### TASK OBJECTIVE
Reproduce the lines below, switching "Viewport" to "Display size" wherever it occurs and leaving everything else untouched.

[Data items]
▼▼▼

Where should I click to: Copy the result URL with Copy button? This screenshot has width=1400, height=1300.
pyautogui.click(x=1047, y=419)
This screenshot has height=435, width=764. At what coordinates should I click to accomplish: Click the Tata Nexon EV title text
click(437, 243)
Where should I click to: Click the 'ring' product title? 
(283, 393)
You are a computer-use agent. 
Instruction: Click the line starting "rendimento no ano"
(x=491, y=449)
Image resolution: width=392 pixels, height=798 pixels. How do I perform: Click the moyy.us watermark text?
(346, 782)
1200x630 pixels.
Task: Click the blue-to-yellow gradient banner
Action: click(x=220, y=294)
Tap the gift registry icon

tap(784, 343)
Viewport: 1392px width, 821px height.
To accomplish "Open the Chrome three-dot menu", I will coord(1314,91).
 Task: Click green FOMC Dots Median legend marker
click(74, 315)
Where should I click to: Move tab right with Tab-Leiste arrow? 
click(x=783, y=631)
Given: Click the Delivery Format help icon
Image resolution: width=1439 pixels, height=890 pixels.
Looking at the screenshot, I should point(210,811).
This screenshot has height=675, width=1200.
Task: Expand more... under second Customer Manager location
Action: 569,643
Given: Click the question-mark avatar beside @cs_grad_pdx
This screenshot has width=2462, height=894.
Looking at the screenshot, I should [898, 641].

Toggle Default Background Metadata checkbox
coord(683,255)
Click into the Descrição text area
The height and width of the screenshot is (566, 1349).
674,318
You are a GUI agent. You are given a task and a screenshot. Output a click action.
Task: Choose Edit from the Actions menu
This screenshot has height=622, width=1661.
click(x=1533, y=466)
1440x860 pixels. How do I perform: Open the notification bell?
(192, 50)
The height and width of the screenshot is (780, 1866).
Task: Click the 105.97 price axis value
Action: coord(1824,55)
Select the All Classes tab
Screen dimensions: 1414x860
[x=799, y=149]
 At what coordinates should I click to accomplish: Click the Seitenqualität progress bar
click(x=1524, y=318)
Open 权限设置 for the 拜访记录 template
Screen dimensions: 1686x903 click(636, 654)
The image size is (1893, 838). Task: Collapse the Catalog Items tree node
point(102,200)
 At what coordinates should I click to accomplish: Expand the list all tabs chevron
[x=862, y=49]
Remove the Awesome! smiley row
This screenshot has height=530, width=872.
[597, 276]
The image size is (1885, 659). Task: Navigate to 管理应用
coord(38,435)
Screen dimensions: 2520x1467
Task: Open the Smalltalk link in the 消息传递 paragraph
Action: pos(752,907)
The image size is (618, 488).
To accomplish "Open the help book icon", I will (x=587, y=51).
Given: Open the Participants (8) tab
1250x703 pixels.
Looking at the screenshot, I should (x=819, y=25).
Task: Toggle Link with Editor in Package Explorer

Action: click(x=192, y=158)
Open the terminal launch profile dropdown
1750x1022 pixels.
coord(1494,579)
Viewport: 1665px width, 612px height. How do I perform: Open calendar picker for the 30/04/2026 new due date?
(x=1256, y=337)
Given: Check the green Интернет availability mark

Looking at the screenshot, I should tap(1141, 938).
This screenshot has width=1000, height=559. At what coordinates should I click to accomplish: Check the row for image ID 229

▲▲▲

### SOLUTION
Where should I click to: Copy the result URL with Copy button? This screenshot has width=1400, height=1300.
pyautogui.click(x=1047, y=419)
This screenshot has height=435, width=764. At what coordinates should I click to accomplish: Click the Tata Nexon EV title text
click(437, 243)
Where should I click to: Click the 'ring' product title? 
(283, 393)
You are a computer-use agent. 
Instruction: Click the line starting "rendimento no ano"
(x=491, y=449)
Image resolution: width=392 pixels, height=798 pixels. How do I perform: Click the moyy.us watermark text?
(346, 782)
1200x630 pixels.
Task: Click the blue-to-yellow gradient banner
Action: click(x=220, y=294)
Tap the gift registry icon

tap(784, 343)
Display size: 1392px width, 821px height.
To accomplish "Open the Chrome three-dot menu", I will coord(1314,91).
 Task: Click green FOMC Dots Median legend marker
click(74, 315)
Where should I click to: Move tab right with Tab-Leiste arrow? 
click(x=783, y=631)
Given: Click the Delivery Format help icon
Image resolution: width=1439 pixels, height=890 pixels.
Looking at the screenshot, I should point(210,811).
This screenshot has height=675, width=1200.
Task: Expand more... under second Customer Manager location
Action: 569,643
Given: Click the question-mark avatar beside @cs_grad_pdx
This screenshot has width=2462, height=894.
Looking at the screenshot, I should [898, 641].

Toggle Default Background Metadata checkbox
coord(683,255)
Click into the Descrição text area
The height and width of the screenshot is (566, 1349).
674,318
You are a GUI agent. You are given a task and a screenshot. Output a click action.
Task: Choose Edit from the Actions menu
This screenshot has height=622, width=1661.
click(x=1533, y=466)
1440x860 pixels. How do I perform: Open the notification bell?
(192, 50)
The height and width of the screenshot is (780, 1866).
Task: Click the 105.97 price axis value
Action: coord(1824,55)
Select the All Classes tab
Screen dimensions: 1414x860
[x=799, y=149]
 At what coordinates should I click to accomplish: Click the Seitenqualität progress bar
click(x=1524, y=318)
Open 权限设置 for the 拜访记录 template
Screen dimensions: 1686x903 click(636, 654)
The image size is (1893, 838). Task: Collapse the Catalog Items tree node
point(102,200)
 At what coordinates should I click to accomplish: Expand the list all tabs chevron
[x=862, y=49]
Remove the Awesome! smiley row
This screenshot has height=530, width=872.
[597, 276]
The image size is (1885, 659). Task: Navigate to 管理应用
coord(38,435)
Screen dimensions: 2520x1467
Task: Open the Smalltalk link in the 消息传递 paragraph
Action: pos(752,907)
The image size is (618, 488).
To accomplish "Open the help book icon", I will (x=587, y=51).
Given: Open the Participants (8) tab
1250x703 pixels.
Looking at the screenshot, I should (x=819, y=25).
Task: Toggle Link with Editor in Package Explorer

Action: click(x=192, y=158)
Open the terminal launch profile dropdown
1750x1022 pixels.
coord(1494,579)
Display size: 1665px width, 612px height. How do I perform: Open calendar picker for the 30/04/2026 new due date?
(x=1256, y=337)
Given: Check the green Интернет availability mark

Looking at the screenshot, I should tap(1141, 938).
This screenshot has width=1000, height=559. At what coordinates should I click to accomplish: Check the row for image ID 229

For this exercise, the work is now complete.